Well, it's not a question of whether or not they can make a big enough chip. Chip cost is directly related to the size of the chip by way of the number of chips that are successfully produced and useable from a single wafer. There are power and thermal considerations as well, but more importantly, the whole goal is to eventually reduce the size of the chip, and a 256-bit bus would make life extremely annoying down the road. As it is, you're doubling the number of trace paths to the memory chips -> more signal noise, more complex motherboard (than it would have been), what if they want to halve the number of memory chips to further reduce material cost...

All the little things add up.

If you look at the current die sizes of the 360 slim chips, you wouldn't get to that on a 256-bit bus. So there goes potential power/thermal reductions and chip cost savings. It's a cascading issue that extends to the motherboard components, the case size, the power supply....

It's possible that they could go with 256-bit now and wait for some mythical/unannounced RAM tech that let's them double the bandwidth per bit, but that's years down the road and high risk. The chip memory controller would also need to be updated. In theory, it's something that could happen at a full process node transition, but they already need to deal with making the signalling 100% identical to the previous node since you're dealing with smaller transistors and potentially shorter paths between chips and memory. So it really depends on how much money they're willing to spend on a process meant to save money.

but if i understand, it's the only way to go 4GB of gddr5 (an appreciate feature by me)

The density of the memory chips will be the main factor in hitting higher memory capacities just by way of the number of chips they are willing to solder to the motherboard's surface. I suppose DIMMs are an option, but that'll have it's own caveats with the space taken up within the console as well as with signalling/latency/performance.

Squilliam · Feb 21, 2011

AlStrong said:
The density of the memory chips will be the main factor in hitting higher memory capacities just by way of the number of chips they are willing to solder to the motherboard's surface. I suppose DIMMs are an option, but that'll have it's own caveats with the space taken up within the console as well as with signalling/latency/performance.

Would it be of any cost to benefit improvement to fit the RAM chips to the respective packaging of the CPU/GPU or CGPU whatever it may be? I always wondered why Sony had their GDDR3 chips on package whereas Microsoft never did (I know the ED-RAM complicates things). Would it be easier or harder to do things that way? If everything is on the same package I would think that the overall simplifying of the motherboard would make up for the more complicated pacage, but is there something im missing?

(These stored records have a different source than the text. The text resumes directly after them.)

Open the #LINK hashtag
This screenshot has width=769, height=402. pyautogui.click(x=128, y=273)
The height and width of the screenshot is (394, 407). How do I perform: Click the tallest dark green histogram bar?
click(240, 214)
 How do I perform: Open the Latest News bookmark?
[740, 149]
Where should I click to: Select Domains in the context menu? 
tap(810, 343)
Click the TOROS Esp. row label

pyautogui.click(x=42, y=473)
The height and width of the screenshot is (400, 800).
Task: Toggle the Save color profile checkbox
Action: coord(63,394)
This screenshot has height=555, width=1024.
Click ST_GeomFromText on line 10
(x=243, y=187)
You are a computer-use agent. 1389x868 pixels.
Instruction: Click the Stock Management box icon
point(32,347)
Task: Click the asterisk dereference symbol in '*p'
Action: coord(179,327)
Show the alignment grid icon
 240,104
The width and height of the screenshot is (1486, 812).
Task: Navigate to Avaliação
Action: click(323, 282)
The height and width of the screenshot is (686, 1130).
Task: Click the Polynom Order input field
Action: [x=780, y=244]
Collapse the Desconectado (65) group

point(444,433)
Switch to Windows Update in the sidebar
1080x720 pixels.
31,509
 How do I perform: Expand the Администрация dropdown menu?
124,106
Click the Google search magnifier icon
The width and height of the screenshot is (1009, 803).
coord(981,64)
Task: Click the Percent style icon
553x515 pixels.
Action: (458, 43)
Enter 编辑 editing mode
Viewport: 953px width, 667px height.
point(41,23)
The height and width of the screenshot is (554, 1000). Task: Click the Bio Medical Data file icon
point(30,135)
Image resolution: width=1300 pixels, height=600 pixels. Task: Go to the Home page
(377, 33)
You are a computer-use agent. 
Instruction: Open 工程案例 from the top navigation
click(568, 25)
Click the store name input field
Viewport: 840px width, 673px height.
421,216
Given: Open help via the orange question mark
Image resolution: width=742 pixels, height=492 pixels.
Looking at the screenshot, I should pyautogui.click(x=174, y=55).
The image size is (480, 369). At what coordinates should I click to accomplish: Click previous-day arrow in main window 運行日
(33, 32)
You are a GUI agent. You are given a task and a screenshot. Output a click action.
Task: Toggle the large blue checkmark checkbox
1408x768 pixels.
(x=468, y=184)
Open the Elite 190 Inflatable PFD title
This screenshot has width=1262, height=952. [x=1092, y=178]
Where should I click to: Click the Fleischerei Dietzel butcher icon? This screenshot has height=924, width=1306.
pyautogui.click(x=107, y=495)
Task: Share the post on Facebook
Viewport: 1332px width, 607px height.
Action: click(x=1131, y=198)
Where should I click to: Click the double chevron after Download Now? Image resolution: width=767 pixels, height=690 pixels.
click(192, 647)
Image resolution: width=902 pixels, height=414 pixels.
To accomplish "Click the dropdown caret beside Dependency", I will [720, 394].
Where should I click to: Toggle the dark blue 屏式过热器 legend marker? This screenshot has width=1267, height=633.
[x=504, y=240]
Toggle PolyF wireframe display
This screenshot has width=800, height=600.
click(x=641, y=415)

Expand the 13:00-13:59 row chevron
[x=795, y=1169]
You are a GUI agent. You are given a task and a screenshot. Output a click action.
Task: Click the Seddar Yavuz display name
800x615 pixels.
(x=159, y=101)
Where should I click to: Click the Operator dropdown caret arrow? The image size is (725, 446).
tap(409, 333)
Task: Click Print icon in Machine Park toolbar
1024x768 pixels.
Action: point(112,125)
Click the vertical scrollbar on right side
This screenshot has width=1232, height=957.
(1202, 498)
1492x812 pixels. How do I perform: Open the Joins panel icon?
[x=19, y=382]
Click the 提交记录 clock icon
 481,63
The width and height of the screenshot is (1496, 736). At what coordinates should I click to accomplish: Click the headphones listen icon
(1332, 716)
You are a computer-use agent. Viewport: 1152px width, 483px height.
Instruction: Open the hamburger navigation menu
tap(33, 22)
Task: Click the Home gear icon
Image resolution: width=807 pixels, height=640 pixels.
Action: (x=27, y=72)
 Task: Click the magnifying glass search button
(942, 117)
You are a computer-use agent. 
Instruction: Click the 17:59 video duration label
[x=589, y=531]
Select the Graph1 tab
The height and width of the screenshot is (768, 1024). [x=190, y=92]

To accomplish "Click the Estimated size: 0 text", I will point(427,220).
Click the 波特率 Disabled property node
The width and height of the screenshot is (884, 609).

Edit: Assuming that they are going to use no more than 4 32bit chips overall or for either the CPU or GPU.

corduroygt · Feb 21, 2011

AlStrong said:
It's possible that they could go with 256-bit now and wait for some mythical/unannounced RAM tech that let's them double the bandwidth per bit, but that's years down the road and high risk.

XDR2 has more than twice the bandwidth of GDDR5 per pin, but it's unfortunate that everyone else have shunned them.

MarkoIt · Feb 21, 2011

Squilliam said:
Would it be of any cost to benefit improvement to fit the RAM chips to the respective packaging of the CPU/GPU or CGPU whatever it may be? I always wondered why Sony had their GDDR3 chips on package whereas Microsoft never did (I know the ED-RAM complicates things). Would it be easier or harder to do things that way? If everything is on the same package I would think that the overall simplifying of the motherboard would make up for the more complicated pacage, but is there something im missing?

Edit: Assuming that they are going to use no more than 4 32bit chips overall or for either the CPU or GPU.

Maybe because it's shared, where in PS3 each chip has its own ram pool.

Any chance that Nvidia or AMD will design a specific architecture, maybe using some of their current tecnhology, for next generation? For example, take Cayman and replace the 4-ways ALU with 16-ways ones. It should be smaller right? (less redundant transistors).
I was reading that some developers are asking for Vec16 ALUs.

Squilliam · Feb 21, 2011

corduroygt said:
XDR2 has more than twice the bandwidth of GDDR5 per pin, but it's unfortunate that everyone else have shunned them.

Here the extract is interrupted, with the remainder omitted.